On Fri, Jan 14, 2022 at 06:23:26PM +0900, Damien Le Moal wrote:
On 1/14/22 00:46, Paul Menzel wrote:
The 200 ms delay before debouncing the PHY was introduced for some buggy
old controllers. To decrease the boot time to come closer do instant
boot, add a parameter so users can override that delay.
The current implementation has several drawbacks, and is just a proof of
concept, which some experienced Linux kernel developer can probably
implement in a better way.
I do not think that a libata module parameter is not the way to go with
this: libata is used by all drivers, so for a system that has multiple
adapters, different delays cannot be specified easily.
I think this is a key thing here; and I like that your patch moves to a
flag.
Indeed, I did not think of that.
I am really thinking that the way to go about this is to remove the
200ms delay by default and add it only for drivers that request it with
a link flag. That is, ATA_LFLAG_NO_DEBOUNCE_DELAY needs to become
ATA_LFLAG_DEBOUNCE_DELAY.
I agree that removing it by default is right, but I'd like to make one
additional request here:
Please add a libata.force= flag that lets users enable/disable the delay
per adapter/link.
I think this would be valuable to rule out issues where the debounce
delay is needed on the drive side more than the controller side, esp. in
cases of poorly implemented port multipliers as Tejun & I found back in
2006.
Maybe libata.force=X.Y:no_debounce_delay & libata.force=X.Y:force_debounce_delay
The ata_parse_force_one function as it stands can't handle a parameter
to the value, so you cannot get libata.force=X.Y:debounce_delay=N
without also improving ata_parse_force_one.

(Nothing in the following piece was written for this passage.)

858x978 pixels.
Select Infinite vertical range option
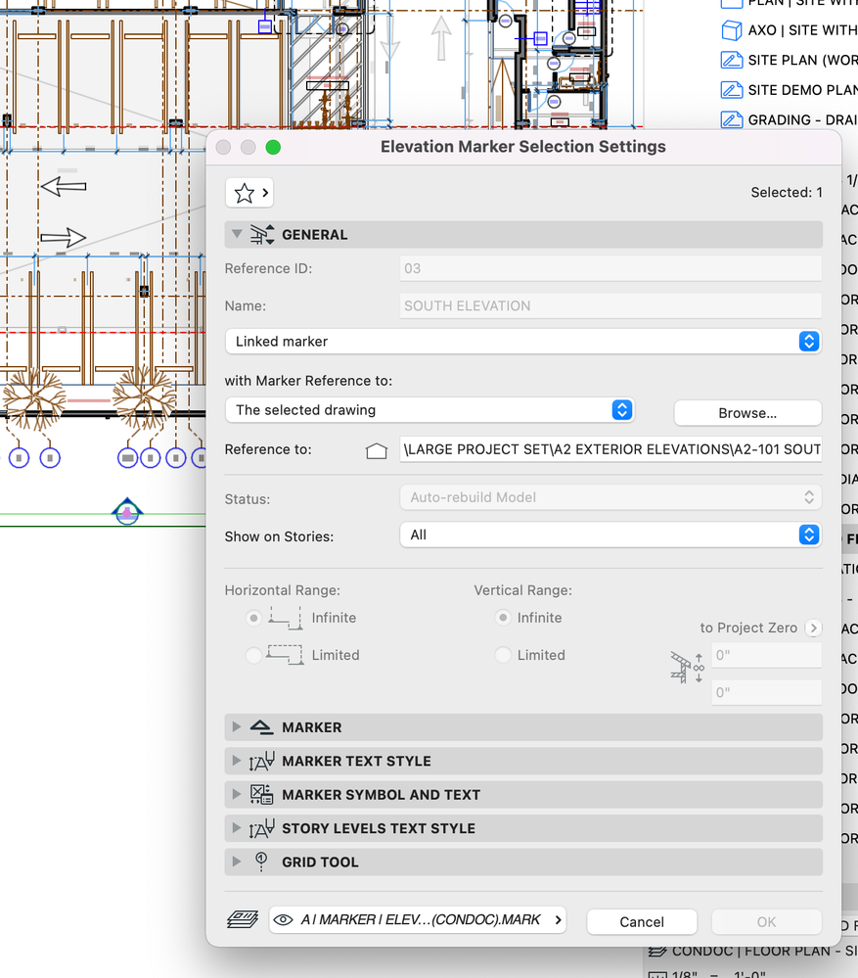[x=504, y=618]
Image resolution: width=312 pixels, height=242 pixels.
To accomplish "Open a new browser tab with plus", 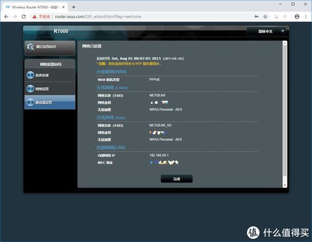I will pyautogui.click(x=74, y=7).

Good point. I will look into adding this.
Awesome.
The other large delay is the link stability check in
sata_link_debounce(). 100ms is added (more for hotplug case) to ensure
that the SStatus register DET field provides a stable value. But I
cannot find any text in the AHCI and SATA IO specs that mandate such
large delay.
Nice find!
Adding back Damien’s answer text:
I tried to address all of the above. Please have a look at the top 4
patches in the sata-timing branch of the libata tree:
git@xxxxxxxxxxxxxxxxxxx:pub/scm/linux/kernel/git/dlemoal/libata
The sata-timing branch is for now based on libata for-5.17 branch.
Thank you for cooking this up. I tested this on the ASUS F2A85-M PRO
(AMD, 1022:0x7801), MSI B350M MORTAR (AMD, 1022:0x7901), and IBM S822LC
(Marvell, 1b4b:9235) with no issues and the expected decrease in boot time.
There are differences between the many HDDs & SSDs I have connected
though. There is a lot of scheduling side effects at play, so the gains
are variable in my case. A system with a single disk attached should be
used for proper evaluation.
That gets likely single-disk worst/best case, but I'm still worried
about port multipliers (sadly I don't have the worst-implemented ones
anymore, I sold them to some Windows users)
:)
I have a e-sata port-multiplier box in the lab. But I need to hook it up to my
test box, which means that I have to get out of home for once and go to the
office :) Will do that. Port-multiplier tests are also needed to complete Hannes
series renaming sysfs fields to match the debug messages.